> Task to carry out
All records below are to be repeated precisely, with nothing added.

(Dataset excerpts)
________

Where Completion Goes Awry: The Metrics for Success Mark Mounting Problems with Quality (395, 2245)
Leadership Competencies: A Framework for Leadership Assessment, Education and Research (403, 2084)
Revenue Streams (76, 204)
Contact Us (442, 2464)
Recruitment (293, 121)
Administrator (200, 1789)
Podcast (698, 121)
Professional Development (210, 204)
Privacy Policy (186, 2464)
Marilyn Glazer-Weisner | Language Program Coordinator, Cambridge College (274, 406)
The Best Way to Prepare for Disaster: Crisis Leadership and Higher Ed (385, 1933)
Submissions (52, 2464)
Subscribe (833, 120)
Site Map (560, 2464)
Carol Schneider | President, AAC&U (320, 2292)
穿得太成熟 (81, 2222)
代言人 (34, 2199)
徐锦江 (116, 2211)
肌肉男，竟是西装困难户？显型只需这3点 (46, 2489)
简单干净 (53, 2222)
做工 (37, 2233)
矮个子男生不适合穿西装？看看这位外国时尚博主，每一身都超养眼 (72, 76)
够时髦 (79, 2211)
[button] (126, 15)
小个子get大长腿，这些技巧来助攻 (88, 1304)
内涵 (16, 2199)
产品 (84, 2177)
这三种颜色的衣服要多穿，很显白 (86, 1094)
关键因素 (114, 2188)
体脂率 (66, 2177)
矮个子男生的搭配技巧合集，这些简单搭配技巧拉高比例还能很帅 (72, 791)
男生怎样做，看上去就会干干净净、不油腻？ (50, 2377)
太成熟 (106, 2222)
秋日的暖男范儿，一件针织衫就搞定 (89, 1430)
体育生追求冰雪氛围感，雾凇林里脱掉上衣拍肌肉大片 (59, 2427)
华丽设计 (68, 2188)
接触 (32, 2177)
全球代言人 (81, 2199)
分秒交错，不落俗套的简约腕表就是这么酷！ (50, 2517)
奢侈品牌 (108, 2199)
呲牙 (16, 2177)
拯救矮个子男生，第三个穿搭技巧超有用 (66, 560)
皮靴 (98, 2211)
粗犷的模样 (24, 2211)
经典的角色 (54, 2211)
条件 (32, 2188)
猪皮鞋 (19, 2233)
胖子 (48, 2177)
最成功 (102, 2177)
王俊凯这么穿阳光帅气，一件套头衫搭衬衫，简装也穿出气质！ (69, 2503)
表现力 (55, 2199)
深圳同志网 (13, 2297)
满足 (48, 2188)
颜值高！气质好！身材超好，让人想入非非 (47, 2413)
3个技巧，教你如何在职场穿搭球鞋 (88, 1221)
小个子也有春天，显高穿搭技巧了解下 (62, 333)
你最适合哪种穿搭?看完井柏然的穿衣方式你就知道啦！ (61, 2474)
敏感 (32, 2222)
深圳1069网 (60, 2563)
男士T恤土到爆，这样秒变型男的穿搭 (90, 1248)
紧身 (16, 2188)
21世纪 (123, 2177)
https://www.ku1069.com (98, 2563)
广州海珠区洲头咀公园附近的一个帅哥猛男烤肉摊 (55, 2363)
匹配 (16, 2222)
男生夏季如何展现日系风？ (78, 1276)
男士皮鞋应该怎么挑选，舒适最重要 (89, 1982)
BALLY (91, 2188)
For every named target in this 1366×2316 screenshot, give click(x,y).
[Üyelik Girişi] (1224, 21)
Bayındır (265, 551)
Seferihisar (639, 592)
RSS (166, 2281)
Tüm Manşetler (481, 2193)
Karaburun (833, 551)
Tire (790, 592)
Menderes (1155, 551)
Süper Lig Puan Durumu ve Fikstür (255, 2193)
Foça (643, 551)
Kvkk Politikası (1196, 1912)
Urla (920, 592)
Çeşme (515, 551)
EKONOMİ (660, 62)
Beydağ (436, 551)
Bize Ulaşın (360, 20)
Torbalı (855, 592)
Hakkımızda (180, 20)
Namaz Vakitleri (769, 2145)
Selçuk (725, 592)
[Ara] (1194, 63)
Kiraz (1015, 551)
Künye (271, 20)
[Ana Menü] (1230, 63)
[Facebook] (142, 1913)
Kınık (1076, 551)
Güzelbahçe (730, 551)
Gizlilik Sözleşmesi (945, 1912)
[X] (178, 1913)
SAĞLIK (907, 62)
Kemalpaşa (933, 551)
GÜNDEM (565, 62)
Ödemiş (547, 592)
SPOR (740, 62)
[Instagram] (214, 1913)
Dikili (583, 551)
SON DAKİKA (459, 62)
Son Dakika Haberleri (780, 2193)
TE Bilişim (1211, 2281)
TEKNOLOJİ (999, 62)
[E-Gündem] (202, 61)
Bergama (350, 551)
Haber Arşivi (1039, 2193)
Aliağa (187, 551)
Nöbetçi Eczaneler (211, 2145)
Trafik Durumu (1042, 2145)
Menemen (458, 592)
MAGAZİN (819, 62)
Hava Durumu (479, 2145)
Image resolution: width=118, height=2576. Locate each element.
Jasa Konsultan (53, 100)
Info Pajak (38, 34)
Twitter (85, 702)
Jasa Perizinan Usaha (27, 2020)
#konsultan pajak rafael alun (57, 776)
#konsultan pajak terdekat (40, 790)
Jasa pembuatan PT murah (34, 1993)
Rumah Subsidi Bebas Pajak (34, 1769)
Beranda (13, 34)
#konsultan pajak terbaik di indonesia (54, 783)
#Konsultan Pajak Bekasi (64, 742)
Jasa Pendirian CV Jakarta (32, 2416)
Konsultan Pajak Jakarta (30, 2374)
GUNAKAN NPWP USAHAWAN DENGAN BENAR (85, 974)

________

> Result below
Where Completion Goes Awry: The Metrics for Success Mark Mounting Problems with Quality (395, 2245)
Leadership Competencies: A Framework for Leadership Assessment, Education and Research (403, 2084)
Revenue Streams (76, 204)
Contact Us (442, 2464)
Recruitment (293, 121)
Administrator (200, 1789)
Podcast (698, 121)
Professional Development (210, 204)
Privacy Policy (186, 2464)
Marilyn Glazer-Weisner | Language Program Coordinator, Cambridge College (274, 406)
The Best Way to Prepare for Disaster: Crisis Leadership and Higher Ed (385, 1933)
Submissions (52, 2464)
Subscribe (833, 120)
Site Map (560, 2464)
Carol Schneider | President, AAC&U (320, 2292)
穿得太成熟 (81, 2222)
代言人 (34, 2199)
徐锦江 (116, 2211)
肌肉男，竟是西装困难户？显型只需这3点 (46, 2489)
简单干净 (53, 2222)
做工 (37, 2233)
矮个子男生不适合穿西装？看看这位外国时尚博主，每一身都超养眼 (72, 76)
够时髦 (79, 2211)
[button] (126, 15)
小个子get大长腿，这些技巧来助攻 (88, 1304)
内涵 (16, 2199)
产品 (84, 2177)
这三种颜色的衣服要多穿，很显白 (86, 1094)
关键因素 (114, 2188)
体脂率 (66, 2177)
矮个子男生的搭配技巧合集，这些简单搭配技巧拉高比例还能很帅 (72, 791)
男生怎样做，看上去就会干干净净、不油腻？ (50, 2377)
太成熟 (106, 2222)
秋日的暖男范儿，一件针织衫就搞定 (89, 1430)
体育生追求冰雪氛围感，雾凇林里脱掉上衣拍肌肉大片 (59, 2427)
华丽设计 (68, 2188)
接触 (32, 2177)
全球代言人 (81, 2199)
分秒交错，不落俗套的简约腕表就是这么酷！ (50, 2517)
奢侈品牌 (108, 2199)
呲牙 (16, 2177)
拯救矮个子男生，第三个穿搭技巧超有用 (66, 560)
皮靴 (98, 2211)
粗犷的模样 (24, 2211)
经典的角色 (54, 2211)
条件 (32, 2188)
猪皮鞋 (19, 2233)
胖子 (48, 2177)
最成功 (102, 2177)
王俊凯这么穿阳光帅气，一件套头衫搭衬衫，简装也穿出气质！ (69, 2503)
表现力 (55, 2199)
深圳同志网 (13, 2297)
满足 (48, 2188)
颜值高！气质好！身材超好，让人想入非非 (47, 2413)
3个技巧，教你如何在职场穿搭球鞋 (88, 1221)
小个子也有春天，显高穿搭技巧了解下 (62, 333)
你最适合哪种穿搭?看完井柏然的穿衣方式你就知道啦！ (61, 2474)
敏感 (32, 2222)
深圳1069网 (60, 2563)
男士T恤土到爆，这样秒变型男的穿搭 (90, 1248)
紧身 (16, 2188)
21世纪 (123, 2177)
https://www.ku1069.com (98, 2563)
广州海珠区洲头咀公园附近的一个帅哥猛男烤肉摊 (55, 2363)
匹配 (16, 2222)
男生夏季如何展现日系风？ (78, 1276)
男士皮鞋应该怎么挑选，舒适最重要 (89, 1982)
BALLY (91, 2188)
For every named target in this 1366×2316 screenshot, give click(x,y).
[Üyelik Girişi] (1224, 21)
Bayındır (265, 551)
Seferihisar (639, 592)
RSS (166, 2281)
Tüm Manşetler (481, 2193)
Karaburun (833, 551)
Tire (790, 592)
Menderes (1155, 551)
Süper Lig Puan Durumu ve Fikstür (255, 2193)
Foça (643, 551)
Kvkk Politikası (1196, 1912)
Urla (920, 592)
Çeşme (515, 551)
EKONOMİ (660, 62)
Beydağ (436, 551)
Bize Ulaşın (360, 20)
Torbalı (855, 592)
Hakkımızda (180, 20)
Namaz Vakitleri (769, 2145)
Selçuk (725, 592)
[Ara] (1194, 63)
Kiraz (1015, 551)
Künye (271, 20)
[Ana Menü] (1230, 63)
[Facebook] (142, 1913)
Kınık (1076, 551)
Güzelbahçe (730, 551)
Gizlilik Sözleşmesi (945, 1912)
[X] (178, 1913)
SAĞLIK (907, 62)
Kemalpaşa (933, 551)
GÜNDEM (565, 62)
Ödemiş (547, 592)
SPOR (740, 62)
[Instagram] (214, 1913)
Dikili (583, 551)
SON DAKİKA (459, 62)
Son Dakika Haberleri (780, 2193)
TE Bilişim (1211, 2281)
TEKNOLOJİ (999, 62)
[E-Gündem] (202, 61)
Bergama (350, 551)
Haber Arşivi (1039, 2193)
Aliağa (187, 551)
Nöbetçi Eczaneler (211, 2145)
Trafik Durumu (1042, 2145)
Menemen (458, 592)
MAGAZİN (819, 62)
Hava Durumu (479, 2145)
Image resolution: width=118, height=2576. Locate each element.
Jasa Konsultan (53, 100)
Info Pajak (38, 34)
Twitter (85, 702)
Jasa Perizinan Usaha (27, 2020)
#konsultan pajak rafael alun (57, 776)
#konsultan pajak terdekat (40, 790)
Jasa pembuatan PT murah (34, 1993)
Rumah Subsidi Bebas Pajak (34, 1769)
Beranda (13, 34)
#konsultan pajak terbaik di indonesia (54, 783)
#Konsultan Pajak Bekasi (64, 742)
Jasa Pendirian CV Jakarta (32, 2416)
Konsultan Pajak Jakarta (30, 2374)
GUNAKAN NPWP USAHAWAN DENGAN BENAR (85, 974)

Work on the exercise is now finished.